Unfortunately, in my opinion the study proposed suffers essential imperfections:
1.The Authors present in a very compact form a number of concepts like: phase-shifted sinusoid-assisted empirical mode decomposition, mutual information and differential symbol entropy. Most descriptions are presented in not precise form. Terms in the formulas should be defined more precisely from mathematical point of view.
2. The Conclusion Section is to short and should stresses the added value of the paper. What follows from result obtained.
3.There are at least a couple of references form prestigious journals as well as last papers that are important and are missing.
For example:
Wales, SC; Heitmeyer, RM, An ensemble source spectra model for merchant ship-radiated noise,
Journal of the Acoustical Society of America111(3), 1211-1231, 2002
Bao, Fei; Li, Chen; Wang, Xinlong; et al., Ship classification using nonlinear features of radiated sound: An approach based on empirical mode decomposition, Journal of the Acoustical Society of America 128(1), 206-214, 2010
Bao, Fei; Wang, Xinlong; Tao, Zhiyong; et al., EMD-based extraction of modulated cavitation noise
Mechanical Systems and Signal Processing 24(7), 2124-2136, OCT 2010
Knobles, D. P., Maximum entropy inference of seabed attenuation parameters using ship radiated broadband noise, Journal of the Acoustical Society of America 138(6), 3563-3575, 2015
Firat, Umut; Akgul, Tayfun, Compressive Sensing for Detecting Ships With Second-Order Cyclostationary Signatures, IEEE Journal of Oceanic Engineering 43(4), 1086-1098, 2018
4. There are some repetitions. Please remove them.

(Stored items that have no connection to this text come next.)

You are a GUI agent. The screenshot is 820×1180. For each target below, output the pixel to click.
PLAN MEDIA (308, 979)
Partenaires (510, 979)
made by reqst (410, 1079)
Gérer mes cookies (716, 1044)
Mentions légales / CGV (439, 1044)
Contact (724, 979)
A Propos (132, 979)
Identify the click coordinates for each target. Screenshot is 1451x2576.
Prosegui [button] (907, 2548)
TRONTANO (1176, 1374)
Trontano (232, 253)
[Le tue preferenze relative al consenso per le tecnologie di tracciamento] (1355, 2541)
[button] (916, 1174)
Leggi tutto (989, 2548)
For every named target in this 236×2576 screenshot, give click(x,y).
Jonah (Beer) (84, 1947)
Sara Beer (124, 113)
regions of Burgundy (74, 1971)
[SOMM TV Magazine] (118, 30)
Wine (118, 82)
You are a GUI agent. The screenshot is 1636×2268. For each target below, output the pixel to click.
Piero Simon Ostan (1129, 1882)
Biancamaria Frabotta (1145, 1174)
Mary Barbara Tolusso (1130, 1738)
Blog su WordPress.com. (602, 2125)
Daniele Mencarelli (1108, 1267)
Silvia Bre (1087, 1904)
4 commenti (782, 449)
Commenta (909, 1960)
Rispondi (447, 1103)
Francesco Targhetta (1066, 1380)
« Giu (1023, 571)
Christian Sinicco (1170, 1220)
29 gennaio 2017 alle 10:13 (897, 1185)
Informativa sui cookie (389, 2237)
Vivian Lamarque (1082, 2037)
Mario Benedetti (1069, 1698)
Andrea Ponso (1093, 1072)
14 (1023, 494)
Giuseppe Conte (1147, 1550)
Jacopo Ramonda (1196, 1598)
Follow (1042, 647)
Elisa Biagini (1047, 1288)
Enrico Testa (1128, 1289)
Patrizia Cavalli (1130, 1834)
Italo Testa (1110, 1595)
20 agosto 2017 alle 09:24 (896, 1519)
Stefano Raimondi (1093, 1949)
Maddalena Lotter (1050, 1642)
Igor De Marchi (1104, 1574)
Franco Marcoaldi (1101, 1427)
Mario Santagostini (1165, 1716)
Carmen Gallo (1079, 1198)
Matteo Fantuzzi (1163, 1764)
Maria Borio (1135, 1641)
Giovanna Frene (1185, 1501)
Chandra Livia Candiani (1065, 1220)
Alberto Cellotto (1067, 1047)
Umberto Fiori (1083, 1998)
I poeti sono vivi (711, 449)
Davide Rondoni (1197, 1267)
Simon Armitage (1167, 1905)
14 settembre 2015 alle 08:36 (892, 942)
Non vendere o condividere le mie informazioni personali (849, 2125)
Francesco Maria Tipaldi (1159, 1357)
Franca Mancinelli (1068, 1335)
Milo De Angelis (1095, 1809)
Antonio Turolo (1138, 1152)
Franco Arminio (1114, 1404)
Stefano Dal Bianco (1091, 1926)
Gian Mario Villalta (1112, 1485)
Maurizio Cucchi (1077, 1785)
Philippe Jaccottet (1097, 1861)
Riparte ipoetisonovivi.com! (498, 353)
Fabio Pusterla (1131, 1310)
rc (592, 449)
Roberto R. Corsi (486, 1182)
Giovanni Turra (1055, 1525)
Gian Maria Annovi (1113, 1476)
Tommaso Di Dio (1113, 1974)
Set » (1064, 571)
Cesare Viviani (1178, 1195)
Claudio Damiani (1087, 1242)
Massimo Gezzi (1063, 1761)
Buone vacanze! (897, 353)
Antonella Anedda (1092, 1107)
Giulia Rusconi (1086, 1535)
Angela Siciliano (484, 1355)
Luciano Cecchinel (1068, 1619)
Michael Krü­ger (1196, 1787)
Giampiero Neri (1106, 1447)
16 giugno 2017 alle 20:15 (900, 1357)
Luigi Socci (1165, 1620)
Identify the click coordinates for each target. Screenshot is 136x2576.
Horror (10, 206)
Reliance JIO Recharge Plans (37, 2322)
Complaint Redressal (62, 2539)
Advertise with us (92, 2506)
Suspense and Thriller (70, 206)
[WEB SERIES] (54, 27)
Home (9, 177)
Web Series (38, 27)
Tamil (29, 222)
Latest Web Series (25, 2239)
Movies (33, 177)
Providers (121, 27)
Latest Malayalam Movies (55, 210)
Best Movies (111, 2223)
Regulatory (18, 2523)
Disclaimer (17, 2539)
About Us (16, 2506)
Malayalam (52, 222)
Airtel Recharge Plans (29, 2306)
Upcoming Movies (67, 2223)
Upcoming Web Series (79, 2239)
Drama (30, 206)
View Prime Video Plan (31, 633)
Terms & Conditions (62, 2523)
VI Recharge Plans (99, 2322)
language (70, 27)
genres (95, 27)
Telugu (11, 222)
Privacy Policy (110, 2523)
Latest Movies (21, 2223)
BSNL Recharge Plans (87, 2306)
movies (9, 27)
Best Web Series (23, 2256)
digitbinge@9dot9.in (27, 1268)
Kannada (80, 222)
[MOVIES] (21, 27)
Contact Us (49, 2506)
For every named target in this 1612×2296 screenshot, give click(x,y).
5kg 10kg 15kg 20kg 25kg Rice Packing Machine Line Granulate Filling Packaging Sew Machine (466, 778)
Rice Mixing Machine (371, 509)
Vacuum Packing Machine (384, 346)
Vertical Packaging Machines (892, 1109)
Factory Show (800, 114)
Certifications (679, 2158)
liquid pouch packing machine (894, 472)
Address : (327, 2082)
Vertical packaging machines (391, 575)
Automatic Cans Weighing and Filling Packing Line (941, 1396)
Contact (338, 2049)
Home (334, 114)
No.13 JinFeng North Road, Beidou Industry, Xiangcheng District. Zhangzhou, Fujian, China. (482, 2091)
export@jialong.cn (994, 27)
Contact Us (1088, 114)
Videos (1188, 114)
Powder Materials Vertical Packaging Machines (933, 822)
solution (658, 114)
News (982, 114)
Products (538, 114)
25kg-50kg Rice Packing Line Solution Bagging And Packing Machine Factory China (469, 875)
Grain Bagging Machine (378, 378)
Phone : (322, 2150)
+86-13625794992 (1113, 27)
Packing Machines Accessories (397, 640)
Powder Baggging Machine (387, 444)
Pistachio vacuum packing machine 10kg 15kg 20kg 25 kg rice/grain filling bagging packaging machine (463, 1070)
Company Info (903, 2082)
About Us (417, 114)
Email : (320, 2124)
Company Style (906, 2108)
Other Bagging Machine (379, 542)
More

5.There are some typos and grammatical writing issues, please have a very careful check of the writing.
The Authors have experience in recognition accuracy of ship-radiated noise. The idea presented in the paper may be interesting for broad audience and it is promising, but at this moment the manuscript, due to the weaknesses listed above, requires at least major revision.
Author Response
Attached is the response of review.
Author Response File: Author Response.doc
Round 2
Reviewer 2 Report
No comments. The authors made the requested improvements.
Reviewer 3 Report
I would consider this paper for publication.